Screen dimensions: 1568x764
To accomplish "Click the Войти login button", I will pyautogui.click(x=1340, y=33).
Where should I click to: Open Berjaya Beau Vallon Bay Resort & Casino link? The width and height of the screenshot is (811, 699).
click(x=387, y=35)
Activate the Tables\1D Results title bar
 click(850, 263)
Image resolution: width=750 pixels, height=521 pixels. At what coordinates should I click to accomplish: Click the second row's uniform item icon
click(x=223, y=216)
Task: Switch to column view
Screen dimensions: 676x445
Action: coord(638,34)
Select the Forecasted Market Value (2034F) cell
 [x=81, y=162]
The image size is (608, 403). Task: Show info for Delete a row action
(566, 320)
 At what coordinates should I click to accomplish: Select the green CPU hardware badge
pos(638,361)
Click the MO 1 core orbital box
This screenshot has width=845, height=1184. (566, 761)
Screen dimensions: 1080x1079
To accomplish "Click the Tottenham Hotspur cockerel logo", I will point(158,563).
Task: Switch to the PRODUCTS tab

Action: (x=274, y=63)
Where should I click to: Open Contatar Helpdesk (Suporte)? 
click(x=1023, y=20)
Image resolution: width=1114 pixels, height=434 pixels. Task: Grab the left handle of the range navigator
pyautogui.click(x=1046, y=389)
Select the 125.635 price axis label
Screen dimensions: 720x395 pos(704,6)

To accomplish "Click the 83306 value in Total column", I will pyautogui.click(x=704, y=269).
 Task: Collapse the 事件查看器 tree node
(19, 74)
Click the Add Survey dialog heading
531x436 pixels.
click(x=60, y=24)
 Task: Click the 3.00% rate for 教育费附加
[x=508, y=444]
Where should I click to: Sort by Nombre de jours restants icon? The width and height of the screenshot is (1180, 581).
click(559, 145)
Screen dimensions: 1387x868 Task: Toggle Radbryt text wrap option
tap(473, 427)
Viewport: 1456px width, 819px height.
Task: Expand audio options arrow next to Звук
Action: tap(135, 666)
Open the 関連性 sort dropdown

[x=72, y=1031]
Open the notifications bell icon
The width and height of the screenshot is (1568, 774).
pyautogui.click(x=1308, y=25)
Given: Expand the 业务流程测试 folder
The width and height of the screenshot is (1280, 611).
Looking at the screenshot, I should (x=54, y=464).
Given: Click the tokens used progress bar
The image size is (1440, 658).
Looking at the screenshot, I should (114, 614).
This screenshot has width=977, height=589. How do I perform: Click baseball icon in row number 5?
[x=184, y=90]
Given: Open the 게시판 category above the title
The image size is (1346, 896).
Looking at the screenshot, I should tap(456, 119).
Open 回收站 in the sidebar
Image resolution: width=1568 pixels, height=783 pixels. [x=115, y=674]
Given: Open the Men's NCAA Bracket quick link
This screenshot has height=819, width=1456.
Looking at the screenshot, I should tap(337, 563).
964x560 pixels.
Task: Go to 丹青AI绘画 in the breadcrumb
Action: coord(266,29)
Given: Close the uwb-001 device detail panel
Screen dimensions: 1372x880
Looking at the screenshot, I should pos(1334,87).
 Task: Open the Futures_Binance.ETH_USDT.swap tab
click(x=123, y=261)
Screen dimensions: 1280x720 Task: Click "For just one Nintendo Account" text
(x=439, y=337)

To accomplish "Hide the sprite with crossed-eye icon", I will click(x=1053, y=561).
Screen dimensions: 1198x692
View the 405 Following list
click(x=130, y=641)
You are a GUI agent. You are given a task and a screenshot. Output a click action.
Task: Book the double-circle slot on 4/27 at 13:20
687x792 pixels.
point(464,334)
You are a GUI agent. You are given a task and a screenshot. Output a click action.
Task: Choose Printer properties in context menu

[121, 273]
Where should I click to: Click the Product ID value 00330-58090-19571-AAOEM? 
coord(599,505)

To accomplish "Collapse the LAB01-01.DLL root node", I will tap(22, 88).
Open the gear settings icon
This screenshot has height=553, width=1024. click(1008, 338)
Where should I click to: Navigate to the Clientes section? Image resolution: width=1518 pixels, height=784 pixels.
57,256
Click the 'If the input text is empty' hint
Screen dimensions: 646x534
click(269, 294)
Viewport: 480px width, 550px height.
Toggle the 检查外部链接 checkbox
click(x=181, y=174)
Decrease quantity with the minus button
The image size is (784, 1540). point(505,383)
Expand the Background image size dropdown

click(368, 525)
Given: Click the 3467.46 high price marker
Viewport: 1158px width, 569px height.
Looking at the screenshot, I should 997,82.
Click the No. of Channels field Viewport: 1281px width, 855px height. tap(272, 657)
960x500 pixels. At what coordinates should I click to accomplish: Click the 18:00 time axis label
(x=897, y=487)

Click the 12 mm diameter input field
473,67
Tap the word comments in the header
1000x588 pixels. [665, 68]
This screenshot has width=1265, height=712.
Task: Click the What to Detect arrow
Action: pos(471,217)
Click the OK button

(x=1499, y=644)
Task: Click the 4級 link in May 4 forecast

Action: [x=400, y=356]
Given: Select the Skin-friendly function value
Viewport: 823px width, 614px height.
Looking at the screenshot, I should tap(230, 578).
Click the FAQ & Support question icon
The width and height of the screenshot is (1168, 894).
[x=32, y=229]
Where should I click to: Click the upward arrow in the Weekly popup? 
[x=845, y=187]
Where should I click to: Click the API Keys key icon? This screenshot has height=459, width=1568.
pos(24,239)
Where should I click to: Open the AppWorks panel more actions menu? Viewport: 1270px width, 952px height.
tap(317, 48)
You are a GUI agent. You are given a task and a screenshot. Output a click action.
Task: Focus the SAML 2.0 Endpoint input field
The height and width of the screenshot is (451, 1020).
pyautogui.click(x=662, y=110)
....
### What you have to do
Copy out the data word for word, starting with the line that contains "Activate the Tables\1D Results title bar" and going on through the line that contains "click(x=1023, y=20)".

### The answer
Activate the Tables\1D Results title bar
 click(850, 263)
Image resolution: width=750 pixels, height=521 pixels. At what coordinates should I click to accomplish: Click the second row's uniform item icon
click(x=223, y=216)
Task: Switch to column view
Screen dimensions: 676x445
Action: coord(638,34)
Select the Forecasted Market Value (2034F) cell
 [x=81, y=162]
The image size is (608, 403). Task: Show info for Delete a row action
(566, 320)
 At what coordinates should I click to accomplish: Select the green CPU hardware badge
pos(638,361)
Click the MO 1 core orbital box
This screenshot has width=845, height=1184. (566, 761)
Screen dimensions: 1080x1079
To accomplish "Click the Tottenham Hotspur cockerel logo", I will point(158,563).
Task: Switch to the PRODUCTS tab

Action: (x=274, y=63)
Where should I click to: Open Contatar Helpdesk (Suporte)? 
click(x=1023, y=20)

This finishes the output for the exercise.